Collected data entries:
##############################

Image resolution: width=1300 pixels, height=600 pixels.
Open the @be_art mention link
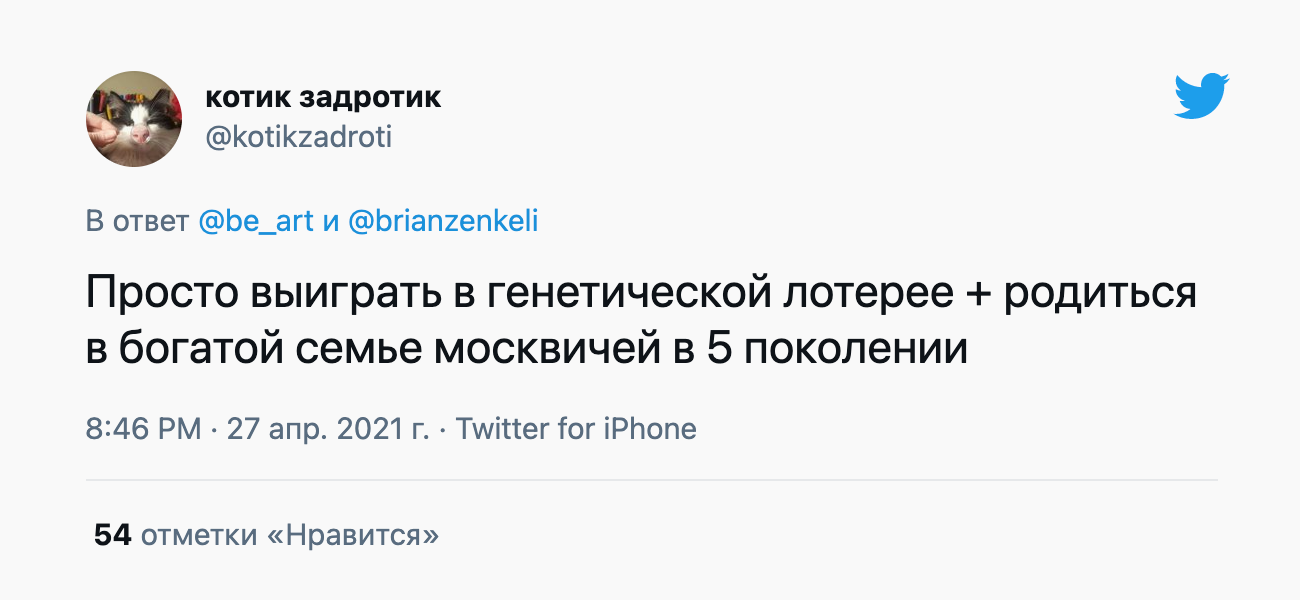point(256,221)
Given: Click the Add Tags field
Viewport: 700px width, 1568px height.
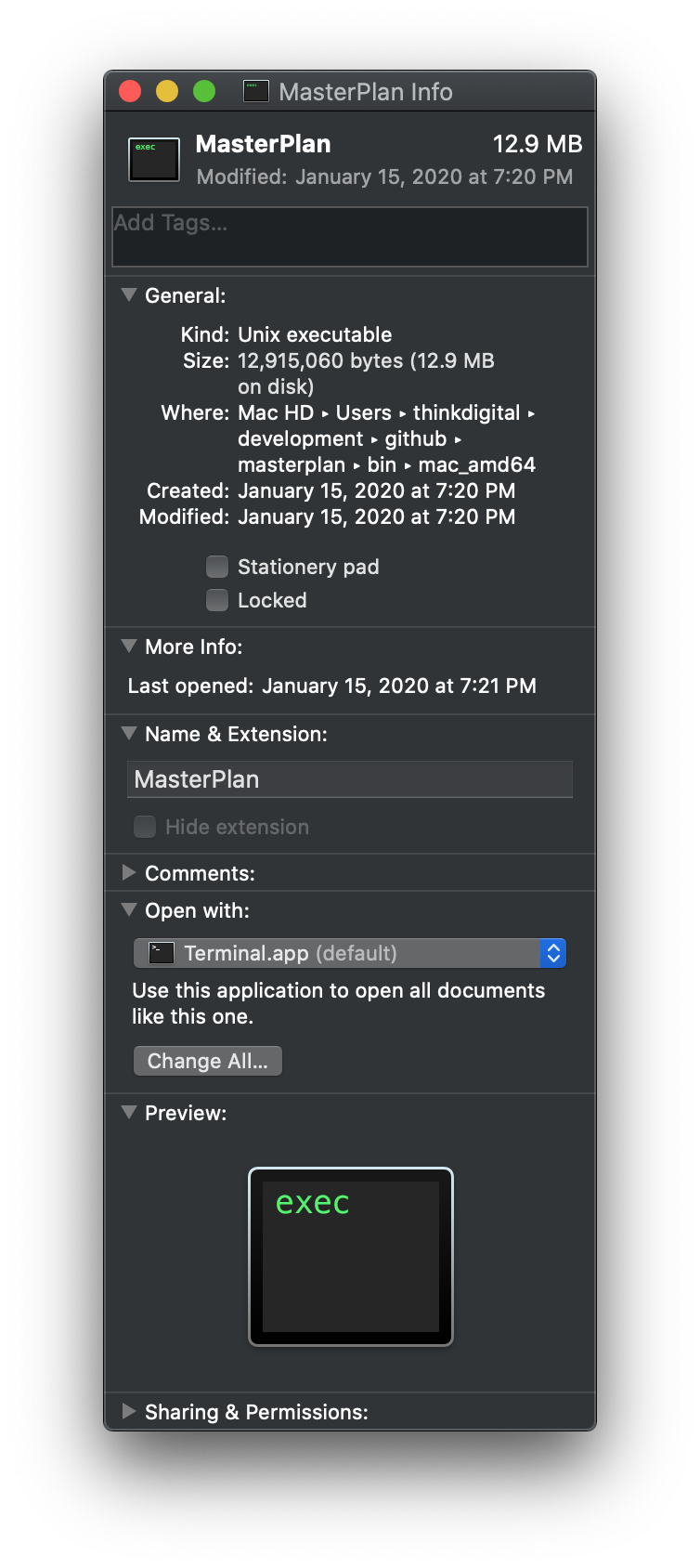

##############################

Hand back the records above exactly, leaving out every picture.

▶ [Task answer]
Image resolution: width=1300 pixels, height=600 pixels.
Open the @be_art mention link
point(256,221)
Given: Click the Add Tags field
Viewport: 700px width, 1568px height.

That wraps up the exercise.